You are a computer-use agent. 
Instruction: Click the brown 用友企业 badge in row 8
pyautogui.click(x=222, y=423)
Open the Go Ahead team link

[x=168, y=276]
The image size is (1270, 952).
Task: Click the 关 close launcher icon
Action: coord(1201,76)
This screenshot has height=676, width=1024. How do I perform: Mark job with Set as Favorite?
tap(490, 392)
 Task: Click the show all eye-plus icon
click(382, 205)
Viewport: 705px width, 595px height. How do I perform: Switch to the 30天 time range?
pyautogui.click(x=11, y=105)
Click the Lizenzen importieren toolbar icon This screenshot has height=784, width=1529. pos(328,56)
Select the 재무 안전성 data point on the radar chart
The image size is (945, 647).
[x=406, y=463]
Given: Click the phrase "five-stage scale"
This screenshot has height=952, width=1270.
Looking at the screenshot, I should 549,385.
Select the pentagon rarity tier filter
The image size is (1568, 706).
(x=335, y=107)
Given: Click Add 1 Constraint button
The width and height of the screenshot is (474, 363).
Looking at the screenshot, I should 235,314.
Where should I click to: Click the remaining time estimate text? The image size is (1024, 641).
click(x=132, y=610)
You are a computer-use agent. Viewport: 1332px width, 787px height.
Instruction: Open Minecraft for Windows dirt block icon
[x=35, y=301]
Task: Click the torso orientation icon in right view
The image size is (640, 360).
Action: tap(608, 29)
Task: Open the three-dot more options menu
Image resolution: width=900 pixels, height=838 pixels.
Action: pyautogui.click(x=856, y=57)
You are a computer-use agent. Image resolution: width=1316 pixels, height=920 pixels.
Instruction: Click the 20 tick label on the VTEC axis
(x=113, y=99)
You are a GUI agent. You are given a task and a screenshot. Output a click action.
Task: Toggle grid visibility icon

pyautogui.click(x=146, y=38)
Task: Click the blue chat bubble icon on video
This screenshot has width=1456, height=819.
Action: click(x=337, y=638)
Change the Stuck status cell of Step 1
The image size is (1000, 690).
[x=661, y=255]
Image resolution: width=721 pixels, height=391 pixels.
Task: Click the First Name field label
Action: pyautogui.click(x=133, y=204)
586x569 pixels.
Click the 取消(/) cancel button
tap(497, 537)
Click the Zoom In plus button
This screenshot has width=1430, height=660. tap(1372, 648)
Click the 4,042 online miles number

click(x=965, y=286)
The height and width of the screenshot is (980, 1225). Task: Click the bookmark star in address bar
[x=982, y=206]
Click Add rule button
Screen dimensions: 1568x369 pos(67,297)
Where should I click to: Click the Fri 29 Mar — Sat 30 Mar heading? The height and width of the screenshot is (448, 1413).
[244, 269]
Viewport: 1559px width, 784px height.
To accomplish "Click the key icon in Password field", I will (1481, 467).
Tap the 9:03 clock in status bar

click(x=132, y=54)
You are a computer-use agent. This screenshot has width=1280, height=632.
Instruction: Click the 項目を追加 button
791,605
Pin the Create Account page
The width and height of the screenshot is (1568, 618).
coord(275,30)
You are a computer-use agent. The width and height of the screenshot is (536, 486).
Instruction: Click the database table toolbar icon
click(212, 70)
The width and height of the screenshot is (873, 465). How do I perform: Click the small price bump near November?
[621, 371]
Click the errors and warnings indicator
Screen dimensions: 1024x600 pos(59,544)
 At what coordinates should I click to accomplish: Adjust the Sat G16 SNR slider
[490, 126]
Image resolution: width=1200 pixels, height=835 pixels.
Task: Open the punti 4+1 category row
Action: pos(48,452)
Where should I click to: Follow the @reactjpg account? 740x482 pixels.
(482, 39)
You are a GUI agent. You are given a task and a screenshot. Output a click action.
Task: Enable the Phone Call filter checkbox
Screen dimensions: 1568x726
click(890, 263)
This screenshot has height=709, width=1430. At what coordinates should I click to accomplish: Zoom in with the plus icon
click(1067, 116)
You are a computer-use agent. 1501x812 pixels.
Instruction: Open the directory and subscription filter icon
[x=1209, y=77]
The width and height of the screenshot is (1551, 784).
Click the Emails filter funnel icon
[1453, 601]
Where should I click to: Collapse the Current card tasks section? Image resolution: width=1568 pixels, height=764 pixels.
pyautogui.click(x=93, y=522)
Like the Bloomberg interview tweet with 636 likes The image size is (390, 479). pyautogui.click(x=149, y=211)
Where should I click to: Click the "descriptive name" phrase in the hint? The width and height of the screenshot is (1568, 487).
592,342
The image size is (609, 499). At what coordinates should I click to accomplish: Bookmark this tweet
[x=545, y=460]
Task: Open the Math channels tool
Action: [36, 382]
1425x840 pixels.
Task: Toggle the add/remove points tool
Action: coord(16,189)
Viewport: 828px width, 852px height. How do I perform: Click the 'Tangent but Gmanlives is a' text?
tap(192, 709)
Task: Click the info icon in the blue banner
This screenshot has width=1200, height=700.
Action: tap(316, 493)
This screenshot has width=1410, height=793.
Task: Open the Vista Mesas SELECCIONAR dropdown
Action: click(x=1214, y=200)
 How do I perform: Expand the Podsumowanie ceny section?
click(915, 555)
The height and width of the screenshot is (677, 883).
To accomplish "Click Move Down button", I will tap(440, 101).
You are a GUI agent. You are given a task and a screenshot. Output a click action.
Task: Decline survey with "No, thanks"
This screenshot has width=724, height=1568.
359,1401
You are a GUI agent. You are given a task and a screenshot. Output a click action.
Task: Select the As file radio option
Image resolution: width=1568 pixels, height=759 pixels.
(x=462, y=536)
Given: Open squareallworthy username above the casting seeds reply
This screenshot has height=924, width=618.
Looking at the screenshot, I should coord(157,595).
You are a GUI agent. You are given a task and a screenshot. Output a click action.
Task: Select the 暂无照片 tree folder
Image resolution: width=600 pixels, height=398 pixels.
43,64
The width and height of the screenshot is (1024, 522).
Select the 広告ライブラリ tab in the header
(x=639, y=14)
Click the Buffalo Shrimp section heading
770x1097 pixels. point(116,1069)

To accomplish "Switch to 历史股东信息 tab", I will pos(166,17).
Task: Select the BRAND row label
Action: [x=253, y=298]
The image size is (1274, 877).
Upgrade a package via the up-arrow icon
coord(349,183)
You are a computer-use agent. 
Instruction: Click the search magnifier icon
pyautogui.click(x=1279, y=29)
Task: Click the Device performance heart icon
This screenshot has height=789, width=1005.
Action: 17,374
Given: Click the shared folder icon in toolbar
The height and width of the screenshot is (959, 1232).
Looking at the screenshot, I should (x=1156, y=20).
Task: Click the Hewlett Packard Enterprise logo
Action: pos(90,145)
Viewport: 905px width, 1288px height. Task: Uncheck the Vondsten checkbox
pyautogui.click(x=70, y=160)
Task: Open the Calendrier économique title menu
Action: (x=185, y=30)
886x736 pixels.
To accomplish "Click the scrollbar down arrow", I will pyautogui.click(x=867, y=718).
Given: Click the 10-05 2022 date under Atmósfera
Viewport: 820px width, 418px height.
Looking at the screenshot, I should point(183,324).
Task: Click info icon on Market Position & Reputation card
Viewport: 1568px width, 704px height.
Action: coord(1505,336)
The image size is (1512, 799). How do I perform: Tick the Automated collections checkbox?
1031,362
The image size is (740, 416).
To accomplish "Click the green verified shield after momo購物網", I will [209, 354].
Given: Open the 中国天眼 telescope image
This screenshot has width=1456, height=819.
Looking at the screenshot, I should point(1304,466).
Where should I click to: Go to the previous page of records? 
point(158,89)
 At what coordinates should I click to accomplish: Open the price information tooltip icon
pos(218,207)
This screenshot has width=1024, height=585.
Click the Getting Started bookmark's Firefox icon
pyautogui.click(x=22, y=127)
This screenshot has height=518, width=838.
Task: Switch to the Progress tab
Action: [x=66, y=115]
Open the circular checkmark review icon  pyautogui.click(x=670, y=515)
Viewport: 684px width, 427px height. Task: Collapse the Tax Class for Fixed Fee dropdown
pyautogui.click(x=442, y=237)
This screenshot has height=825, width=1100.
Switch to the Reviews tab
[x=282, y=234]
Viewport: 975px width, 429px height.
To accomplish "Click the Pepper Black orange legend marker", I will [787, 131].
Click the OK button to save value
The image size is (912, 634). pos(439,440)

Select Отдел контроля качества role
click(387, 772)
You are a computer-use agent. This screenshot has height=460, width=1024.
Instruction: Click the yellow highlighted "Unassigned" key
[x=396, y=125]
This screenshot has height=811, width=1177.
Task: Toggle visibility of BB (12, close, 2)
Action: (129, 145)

####

| What needs to be done |
Only the lines above from the one with "Viewport: 1559px width, 784px height." through the one with "Pin the Create Account page" should be duplicated, character for character.

| Answer to the exercise |
Viewport: 1559px width, 784px height.
To accomplish "Click the key icon in Password field", I will (1481, 467).
Tap the 9:03 clock in status bar

click(x=132, y=54)
You are a computer-use agent. This screenshot has width=1280, height=632.
Instruction: Click the 項目を追加 button
791,605
Pin the Create Account page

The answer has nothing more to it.